**PROMPT**
Every entry should be returned exactly. Omit none of them.

**THE INPUT**
++++++++++

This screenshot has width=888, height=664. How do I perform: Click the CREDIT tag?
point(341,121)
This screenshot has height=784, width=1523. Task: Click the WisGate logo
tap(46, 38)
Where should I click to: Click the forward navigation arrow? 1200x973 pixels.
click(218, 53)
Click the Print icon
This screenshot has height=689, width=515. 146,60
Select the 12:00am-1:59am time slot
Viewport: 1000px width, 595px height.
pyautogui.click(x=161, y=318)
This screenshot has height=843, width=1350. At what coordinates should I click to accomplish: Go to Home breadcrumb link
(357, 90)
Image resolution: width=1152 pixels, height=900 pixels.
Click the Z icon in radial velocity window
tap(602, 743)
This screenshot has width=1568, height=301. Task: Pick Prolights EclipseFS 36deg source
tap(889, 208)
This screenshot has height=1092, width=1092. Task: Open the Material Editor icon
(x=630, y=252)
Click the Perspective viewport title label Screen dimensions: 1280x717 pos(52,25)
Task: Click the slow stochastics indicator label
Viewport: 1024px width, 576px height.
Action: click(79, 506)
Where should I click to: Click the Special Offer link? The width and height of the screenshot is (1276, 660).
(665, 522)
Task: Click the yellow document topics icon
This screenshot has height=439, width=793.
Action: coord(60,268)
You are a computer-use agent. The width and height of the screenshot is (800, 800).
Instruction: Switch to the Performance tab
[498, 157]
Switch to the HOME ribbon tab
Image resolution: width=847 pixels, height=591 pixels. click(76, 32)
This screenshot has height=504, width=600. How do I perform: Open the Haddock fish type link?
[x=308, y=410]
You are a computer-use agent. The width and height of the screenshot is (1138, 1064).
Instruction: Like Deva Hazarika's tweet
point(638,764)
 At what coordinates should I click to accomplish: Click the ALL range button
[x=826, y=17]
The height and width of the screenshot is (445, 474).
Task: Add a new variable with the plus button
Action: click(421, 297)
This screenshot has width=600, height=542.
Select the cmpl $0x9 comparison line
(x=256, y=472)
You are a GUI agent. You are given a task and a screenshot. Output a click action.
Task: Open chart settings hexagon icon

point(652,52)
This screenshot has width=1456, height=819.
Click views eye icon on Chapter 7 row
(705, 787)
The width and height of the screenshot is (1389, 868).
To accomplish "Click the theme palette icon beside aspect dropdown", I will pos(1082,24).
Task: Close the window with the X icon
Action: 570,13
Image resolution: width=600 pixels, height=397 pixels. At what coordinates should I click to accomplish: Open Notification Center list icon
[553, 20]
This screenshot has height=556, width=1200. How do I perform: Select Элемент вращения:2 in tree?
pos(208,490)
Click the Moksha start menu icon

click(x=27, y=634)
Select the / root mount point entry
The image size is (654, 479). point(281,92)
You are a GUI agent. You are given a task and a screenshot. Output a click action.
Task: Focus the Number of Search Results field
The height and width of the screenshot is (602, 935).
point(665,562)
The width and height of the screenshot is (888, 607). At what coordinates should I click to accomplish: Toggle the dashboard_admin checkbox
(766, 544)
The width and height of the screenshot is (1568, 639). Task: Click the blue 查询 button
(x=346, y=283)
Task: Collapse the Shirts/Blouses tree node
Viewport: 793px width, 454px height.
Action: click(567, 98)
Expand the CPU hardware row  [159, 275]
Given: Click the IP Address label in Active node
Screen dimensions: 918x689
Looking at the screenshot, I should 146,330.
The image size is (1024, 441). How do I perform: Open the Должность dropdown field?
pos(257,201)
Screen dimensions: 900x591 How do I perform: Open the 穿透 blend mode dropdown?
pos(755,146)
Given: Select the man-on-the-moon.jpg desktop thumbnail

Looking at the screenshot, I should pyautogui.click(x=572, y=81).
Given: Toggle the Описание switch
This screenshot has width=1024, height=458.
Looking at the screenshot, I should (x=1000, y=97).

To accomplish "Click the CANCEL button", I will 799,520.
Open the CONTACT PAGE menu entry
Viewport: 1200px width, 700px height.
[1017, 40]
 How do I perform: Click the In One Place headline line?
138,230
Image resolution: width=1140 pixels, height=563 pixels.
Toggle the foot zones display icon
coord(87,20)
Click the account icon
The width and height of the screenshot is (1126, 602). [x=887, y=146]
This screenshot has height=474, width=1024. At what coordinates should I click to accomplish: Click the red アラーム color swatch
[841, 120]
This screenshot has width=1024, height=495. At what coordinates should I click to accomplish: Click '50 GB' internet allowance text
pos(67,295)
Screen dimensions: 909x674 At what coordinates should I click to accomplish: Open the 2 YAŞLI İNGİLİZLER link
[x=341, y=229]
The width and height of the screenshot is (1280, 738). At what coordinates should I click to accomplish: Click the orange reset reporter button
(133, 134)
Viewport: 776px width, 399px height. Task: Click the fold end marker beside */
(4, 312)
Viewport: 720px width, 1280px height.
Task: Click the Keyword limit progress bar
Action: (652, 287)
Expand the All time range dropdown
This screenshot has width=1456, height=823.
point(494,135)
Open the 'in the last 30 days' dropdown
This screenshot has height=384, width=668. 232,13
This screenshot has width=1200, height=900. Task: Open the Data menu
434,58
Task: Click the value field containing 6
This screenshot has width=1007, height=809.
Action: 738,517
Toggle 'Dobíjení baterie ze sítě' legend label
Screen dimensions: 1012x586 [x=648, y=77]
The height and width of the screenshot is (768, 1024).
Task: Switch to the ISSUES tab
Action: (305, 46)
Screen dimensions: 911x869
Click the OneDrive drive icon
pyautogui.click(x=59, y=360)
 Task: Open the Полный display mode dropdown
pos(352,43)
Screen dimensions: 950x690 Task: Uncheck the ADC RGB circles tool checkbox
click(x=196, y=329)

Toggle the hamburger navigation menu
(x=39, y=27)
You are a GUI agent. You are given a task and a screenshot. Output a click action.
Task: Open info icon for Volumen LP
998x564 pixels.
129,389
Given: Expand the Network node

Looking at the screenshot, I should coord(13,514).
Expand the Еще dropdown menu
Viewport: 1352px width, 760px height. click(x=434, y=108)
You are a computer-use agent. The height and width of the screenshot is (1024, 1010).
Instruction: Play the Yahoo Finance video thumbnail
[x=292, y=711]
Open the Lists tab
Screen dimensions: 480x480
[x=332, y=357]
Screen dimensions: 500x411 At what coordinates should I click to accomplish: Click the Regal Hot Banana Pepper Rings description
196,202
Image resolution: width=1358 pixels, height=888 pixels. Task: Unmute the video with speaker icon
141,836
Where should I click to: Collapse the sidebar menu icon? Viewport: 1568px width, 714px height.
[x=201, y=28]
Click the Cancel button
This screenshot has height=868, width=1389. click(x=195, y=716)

++++++++++

**RESPONSE AREA**
This screenshot has width=888, height=664. How do I perform: Click the CREDIT tag?
point(341,121)
This screenshot has height=784, width=1523. Task: Click the WisGate logo
tap(46, 38)
Where should I click to: Click the forward navigation arrow? 1200x973 pixels.
click(218, 53)
Click the Print icon
This screenshot has height=689, width=515. 146,60
Select the 12:00am-1:59am time slot
Viewport: 1000px width, 595px height.
pyautogui.click(x=161, y=318)
This screenshot has height=843, width=1350. At what coordinates should I click to accomplish: Go to Home breadcrumb link
(357, 90)
Image resolution: width=1152 pixels, height=900 pixels.
Click the Z icon in radial velocity window
tap(602, 743)
This screenshot has width=1568, height=301. Task: Pick Prolights EclipseFS 36deg source
tap(889, 208)
This screenshot has height=1092, width=1092. Task: Open the Material Editor icon
(x=630, y=252)
Click the Perspective viewport title label Screen dimensions: 1280x717 pos(52,25)
Task: Click the slow stochastics indicator label
Viewport: 1024px width, 576px height.
Action: click(79, 506)
Where should I click to: Click the Special Offer link? The width and height of the screenshot is (1276, 660).
(665, 522)
Task: Click the yellow document topics icon
This screenshot has height=439, width=793.
Action: coord(60,268)
You are a computer-use agent. The width and height of the screenshot is (800, 800).
Instruction: Switch to the Performance tab
[498, 157]
Switch to the HOME ribbon tab
Image resolution: width=847 pixels, height=591 pixels. click(76, 32)
This screenshot has height=504, width=600. How do I perform: Open the Haddock fish type link?
[x=308, y=410]
You are a computer-use agent. The width and height of the screenshot is (1138, 1064).
Instruction: Like Deva Hazarika's tweet
point(638,764)
 At what coordinates should I click to accomplish: Click the ALL range button
[x=826, y=17]
The height and width of the screenshot is (445, 474).
Task: Add a new variable with the plus button
Action: click(421, 297)
This screenshot has width=600, height=542.
Select the cmpl $0x9 comparison line
(x=256, y=472)
You are a GUI agent. You are given a task and a screenshot. Output a click action.
Task: Open chart settings hexagon icon

point(652,52)
This screenshot has width=1456, height=819.
Click views eye icon on Chapter 7 row
(705, 787)
The width and height of the screenshot is (1389, 868).
To accomplish "Click the theme palette icon beside aspect dropdown", I will pos(1082,24).
Task: Close the window with the X icon
Action: 570,13
Image resolution: width=600 pixels, height=397 pixels. At what coordinates should I click to accomplish: Open Notification Center list icon
[553, 20]
This screenshot has height=556, width=1200. How do I perform: Select Элемент вращения:2 in tree?
pos(208,490)
Click the Moksha start menu icon

click(x=27, y=634)
Select the / root mount point entry
The image size is (654, 479). point(281,92)
You are a GUI agent. You are given a task and a screenshot. Output a click action.
Task: Focus the Number of Search Results field
The height and width of the screenshot is (602, 935).
point(665,562)
The width and height of the screenshot is (888, 607). At what coordinates should I click to accomplish: Toggle the dashboard_admin checkbox
(766, 544)
The width and height of the screenshot is (1568, 639). Task: Click the blue 查询 button
(x=346, y=283)
Task: Collapse the Shirts/Blouses tree node
Viewport: 793px width, 454px height.
Action: click(567, 98)
Expand the CPU hardware row  [159, 275]
Given: Click the IP Address label in Active node
Screen dimensions: 918x689
Looking at the screenshot, I should 146,330.
The image size is (1024, 441). How do I perform: Open the Должность dropdown field?
pos(257,201)
Screen dimensions: 900x591 How do I perform: Open the 穿透 blend mode dropdown?
pos(755,146)
Given: Select the man-on-the-moon.jpg desktop thumbnail

Looking at the screenshot, I should pyautogui.click(x=572, y=81).
Given: Toggle the Описание switch
This screenshot has width=1024, height=458.
Looking at the screenshot, I should (x=1000, y=97).

To accomplish "Click the CANCEL button", I will 799,520.
Open the CONTACT PAGE menu entry
Viewport: 1200px width, 700px height.
[1017, 40]
 How do I perform: Click the In One Place headline line?
138,230
Image resolution: width=1140 pixels, height=563 pixels.
Toggle the foot zones display icon
coord(87,20)
Click the account icon
The width and height of the screenshot is (1126, 602). [x=887, y=146]
This screenshot has height=474, width=1024. At what coordinates should I click to accomplish: Click the red アラーム color swatch
[841, 120]
This screenshot has width=1024, height=495. At what coordinates should I click to accomplish: Click '50 GB' internet allowance text
pos(67,295)
Screen dimensions: 909x674 At what coordinates should I click to accomplish: Open the 2 YAŞLI İNGİLİZLER link
[x=341, y=229]
The width and height of the screenshot is (1280, 738). At what coordinates should I click to accomplish: Click the orange reset reporter button
(133, 134)
Viewport: 776px width, 399px height. Task: Click the fold end marker beside */
(4, 312)
Viewport: 720px width, 1280px height.
Task: Click the Keyword limit progress bar
Action: (652, 287)
Expand the All time range dropdown
This screenshot has width=1456, height=823.
point(494,135)
Open the 'in the last 30 days' dropdown
This screenshot has height=384, width=668. 232,13
This screenshot has width=1200, height=900. Task: Open the Data menu
434,58
Task: Click the value field containing 6
This screenshot has width=1007, height=809.
Action: 738,517
Toggle 'Dobíjení baterie ze sítě' legend label
Screen dimensions: 1012x586 [x=648, y=77]
The height and width of the screenshot is (768, 1024).
Task: Switch to the ISSUES tab
Action: (305, 46)
Screen dimensions: 911x869
Click the OneDrive drive icon
pyautogui.click(x=59, y=360)
 Task: Open the Полный display mode dropdown
pos(352,43)
Screen dimensions: 950x690 Task: Uncheck the ADC RGB circles tool checkbox
click(x=196, y=329)

Toggle the hamburger navigation menu
(x=39, y=27)
You are a GUI agent. You are given a task and a screenshot. Output a click action.
Task: Open info icon for Volumen LP
998x564 pixels.
129,389
Given: Expand the Network node

Looking at the screenshot, I should coord(13,514).
Expand the Еще dropdown menu
Viewport: 1352px width, 760px height. click(x=434, y=108)
You are a computer-use agent. The height and width of the screenshot is (1024, 1010).
Instruction: Play the Yahoo Finance video thumbnail
[x=292, y=711]
Open the Lists tab
Screen dimensions: 480x480
[x=332, y=357]
Screen dimensions: 500x411 At what coordinates should I click to accomplish: Click the Regal Hot Banana Pepper Rings description
196,202
Image resolution: width=1358 pixels, height=888 pixels. Task: Unmute the video with speaker icon
141,836
Where should I click to: Collapse the sidebar menu icon? Viewport: 1568px width, 714px height.
[x=201, y=28]
Click the Cancel button
This screenshot has height=868, width=1389. click(x=195, y=716)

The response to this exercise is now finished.